L’insertion professionnelle des enseignant-e-s débutant-e-s est un moment crucial dans la construction de leur identité professionnelle. Cette insertion est dépendante de plusieurs facteurs et en particulier des liens perçus entre les contenus de formation reçus en formation initiale (depuis la réforme dite de la mastérisation) [1] et l’accompagnement par différent-e-s intervenant-e-s (Enseignant-e maître formateur, conseiller-ère pédagogique, inspecteur-trice de l’éducation nationale..) lors de leurs premières expériences d’enseignement. Pour comprendre les influences les plus marquantes et aussi les raisons qui les poussent à stabiliser, ajuster ou varier les pratiques, nous avons procédé à un suivi longitudinal d’hommes et de femmes à différents moments de leur insertion professionnelle (des stages en responsabilité en tant qu’étudiant-e en Master 2 en 2011-2012 à leur responsabilité effective en tant que professeur-e des écoles stagiaires (PES) en 2012-2013).

L’objet de cet écrit est d’interroger le poids de ces influences sur l’activité en construction de Marie, Martine, Maxime, Mélissa, Norbert, PES au moment de l’enquête.

 La notion d’accompagnement est au coeur du questionnement. De celui-ci en effet vont découler des transformations conceptuelles nécessaires à l’émergence d’une identité professionnelle et d’un style d’action.

Accompagner suppose plusieurs actions superposées ou séparées - conseiller, orienter, aider, conduire, démontrer… - en fonction des contextes, des situations et des personnes dans le but de faciliter l’insertion professionnelle des enseignant-e-s novices. Le mode relationnel établi entre l’accompagnant-e et l’accompagné-e est fondamental puisque de celui-ci va dépendre  la valorisation à la fois “d’un être avec” et “d’un être ensemble” (Paul, 2009)[2] dans une communauté de pratique. Toute la compétence de l’accompagnant-e est alors de composer avec la disparité des places et des statuts et la parité relationnelle (Paul, Ibid.) afin de laisser une certaine liberté aux novices dans le choix des contenus, des modèles pédagogiques et des relations entretenues avec leurs élèves.
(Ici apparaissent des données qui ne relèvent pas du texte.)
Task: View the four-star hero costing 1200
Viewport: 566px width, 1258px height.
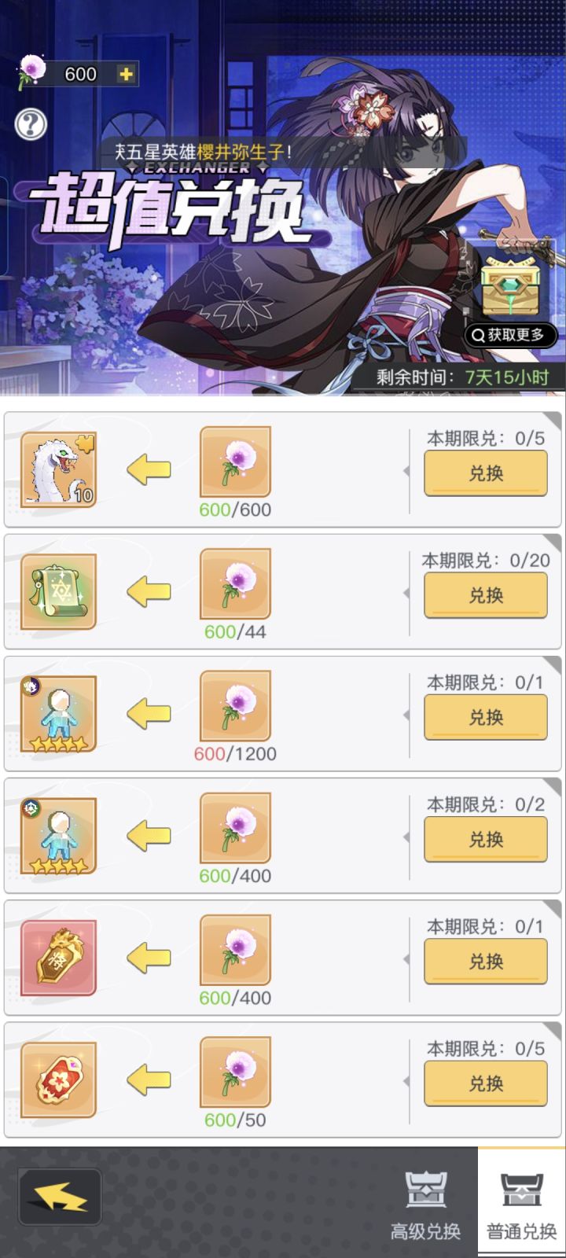Action: pyautogui.click(x=58, y=714)
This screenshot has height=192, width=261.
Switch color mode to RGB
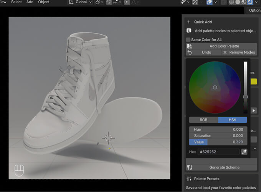(203, 120)
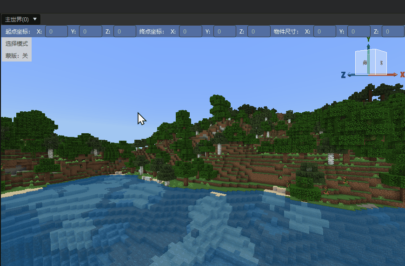Select the south (南) face of view cube

pos(365,62)
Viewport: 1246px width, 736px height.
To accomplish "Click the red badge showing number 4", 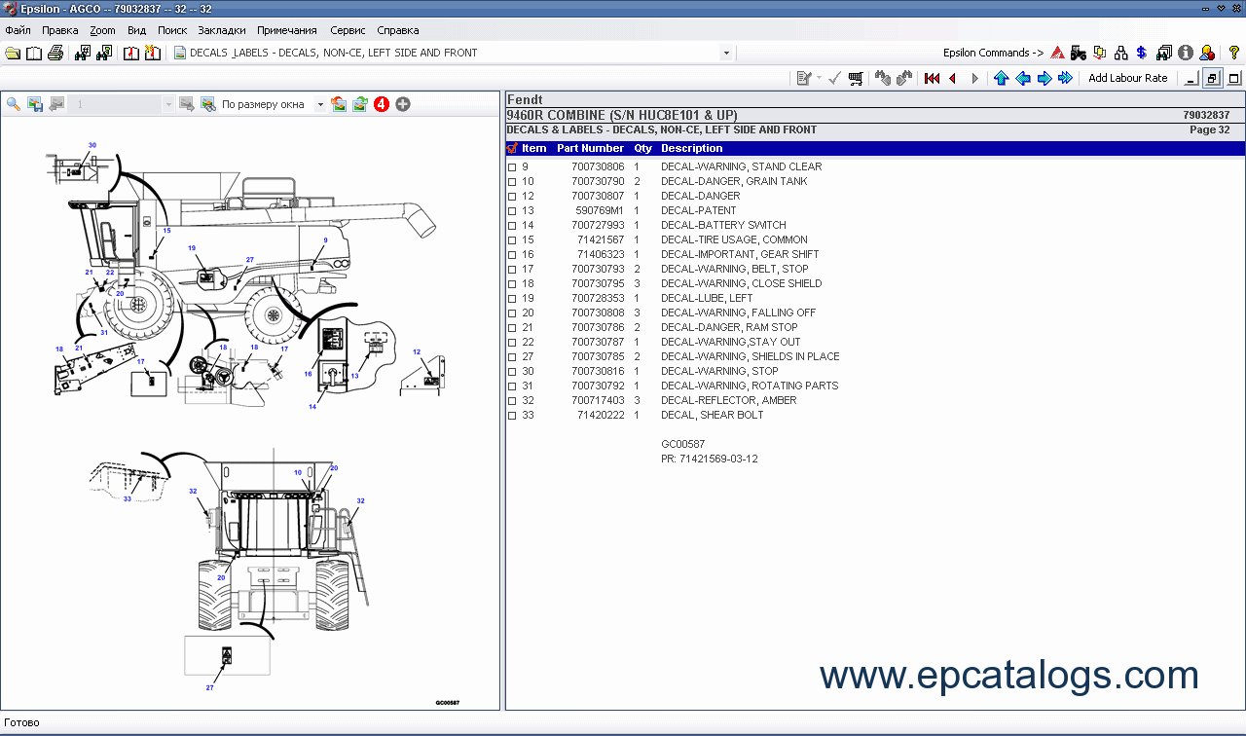I will click(381, 103).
 Le parti pris théorique est de mobiliser, en arrière-plan, le cadre de la clinique de l’activité (Clot et Faïta, 2000)[3] pour comprendre et analyser les conditions du développement du « pouvoir d’agir » (Clot, 2008) [4] des acteurs dans le travail d’enseignant-e. La référence aux travaux de Clot incite à creuser les différentes facettes de l’activité d’enseignement que celles-ci soient ou non directement observables. En effet, l’intervention (Lenoir 2009) [5] de ces PES est soit directement perceptible, par les communications verbales, soit diffuse (occupation de l’espace, postures, proxémie, gestuelle, intonation de la voix…) mais tout aussi porteuse de contenus qui ont un sens pour les  élèves (Thorel, 2013)[6]. Ainsi l’histoire individuelle (familiale, parcours scolaire et universitaire, expériences, influences…) ne peut être occultée des représentations du métier (rapport au statut de l’élève et aux savoirs notamment). Nous faisons l’hypothèse que cette histoire - en provoquant parfois des conflits identificatoires : légitimité des différents registres de savoirs et des pratiques portés par celles et ceux qui accompagnent ces enseignant-e-s - pèse plus sur leur activité et la nature des contenus enseignés que la variable de genre. Le rôle de l’accompagnant-e est  de mesurer finement l’impact de cette histoire sur la manière d’intervenir des PES afin de la comprendre et de l’insérer dans le rapport à l’autre.

 

La méthode d’analyse consiste à croiser l’observation de l’activité en classe à des entretiens de différents types en nous appuyant sur la grille de lecture remaniée de Philippot et Baillat (2009)[7]. Ces entretiens sont envisagés à la fois dans une perspective rétrospective (leur parcours, leurs motivations, le rôle joué par l’environnement familial et scolaire, le groupe de pairs…dans le désir de devenir enseignant-e) et longitudinale pour cerner l’évolution de leur questionnement sur le métier (les registres de savoirs, l’hétérogénéité des élèves, leur représentation du métier…) en fonction d’expériences d’accompagnement signifiantes. Seuls sont exploités ici les entretiens semi-directifs (ESD).

 

Deux points structurent les principaux résultats : les déclarations des PES sur les contenus de la formation reçus lors de l’année de stage ; l’interaction entre accompagnement et identité. Dans le cadre de ce texte court, seuls quelques extraits des entretiens sont mentionnés ci-dessous.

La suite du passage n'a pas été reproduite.